White House Cabinet Secretary
- In office January 13, 2014 – January 20, 2017
- President: Barack Obama
- Preceded by: Danielle Gray
- Succeeded by: Bill McGinley

Personal details
- Born: 1956 or 1957 (age 69–70) Baltimore, Maryland, U.S.
- Party: Democratic
- Spouse: Michele Norris ​(m. 1993)​
- Education: College of the Holy Cross (BA) University of Michigan (JD)

= Broderick D. Johnson =

American lawyer

Broderick D. Johnson (born 1956/1957) is an American lawyer who served as White House Cabinet Secretary under President Barack Obama from 2014 to 2017. He is currently the Executive Vice President at Comcast and a former partner at Bryan Cave. He also serves as the Chair of the My Brother's Keeper Task Force.

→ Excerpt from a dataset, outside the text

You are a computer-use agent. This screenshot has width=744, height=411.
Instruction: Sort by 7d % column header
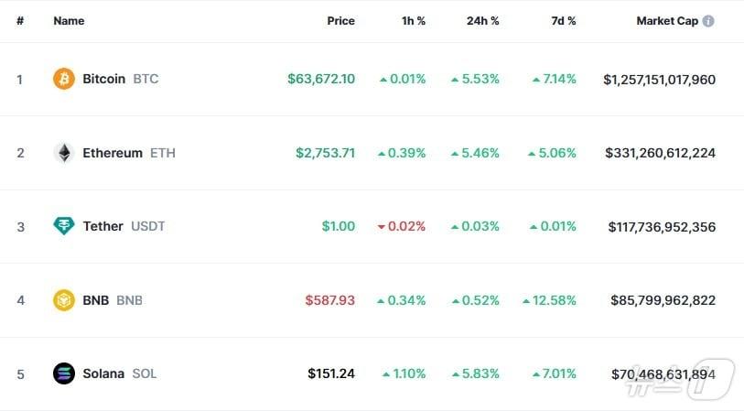pyautogui.click(x=563, y=21)
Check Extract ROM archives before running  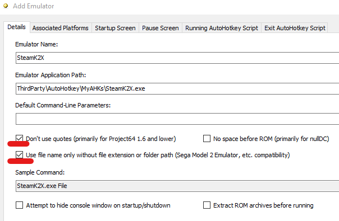coord(207,205)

== Early life and education ==
Johnson was raised by devout Catholic parents in the Park Circle neighborhood of West Baltimore, Maryland. When Johnson was in the second grade, his parents transferred him to the now-defunct St. Ambrose Catholic School in Park Heights, where he became an altar boy. Following the 1968 Baltimore riots, his family moved from the city to Baltimore County, where Johnson attended Woodlawn High School.

After high school, Johnson graduated from the College of the Holy Cross in Worcester, Massachusetts, with a Bachelor of Arts in philosophy in 1978. As an undergraduate at Holy Cross, he initially studied history, but after his freshman year changed his major to philosophy. He was mentored by Holy Cross philosophy professor George Hampsch, a former Trappist monk.

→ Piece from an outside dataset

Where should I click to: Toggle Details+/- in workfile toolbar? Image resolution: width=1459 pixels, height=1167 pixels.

After graduating, Johnson sought to become a philosophy professor and spent two years pursuing graduate studies at Bowling Green State University in applied philosophy. He then attended the University of Michigan Law School, where he was classmates with future Obama administration officials Ken Salazar and Valerie Jarrett, earning his Juris Doctor (J.D.) in 1983.

==Career==
Johnson began his career in the United States House of Representatives, where he worked on drafting legislation including the Family and Medical Leave Act and the Immigration Reform and Control Act of 1986. He later served as chief counsel to the House Committee on the District of Columbia and as Democratic chief counsel to the House Committee on Education and the Workforce. In the Clinton administration, Johnson served as Deputy Assistant to the President for Legislative Affairs.

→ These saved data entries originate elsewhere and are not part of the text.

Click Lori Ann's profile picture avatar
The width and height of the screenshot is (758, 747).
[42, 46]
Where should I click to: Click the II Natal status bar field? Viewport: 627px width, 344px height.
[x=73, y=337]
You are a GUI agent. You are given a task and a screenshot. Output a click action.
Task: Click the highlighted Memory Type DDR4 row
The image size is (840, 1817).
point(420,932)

In the private sector, Johnson was previously a vice president at AT&T and Bell South corporations. Johnson has practiced law with Bryan Cave and co-founded a strategic consulting business. Johnson is also an adjunct professor at his alma mater, the University of Michigan Law School, where he teaches government relations.

==Personal life==

Johnson is a native of Baltimore, Maryland. He lives in Washington, D.C., with his wife, Michele Norris, and their three children.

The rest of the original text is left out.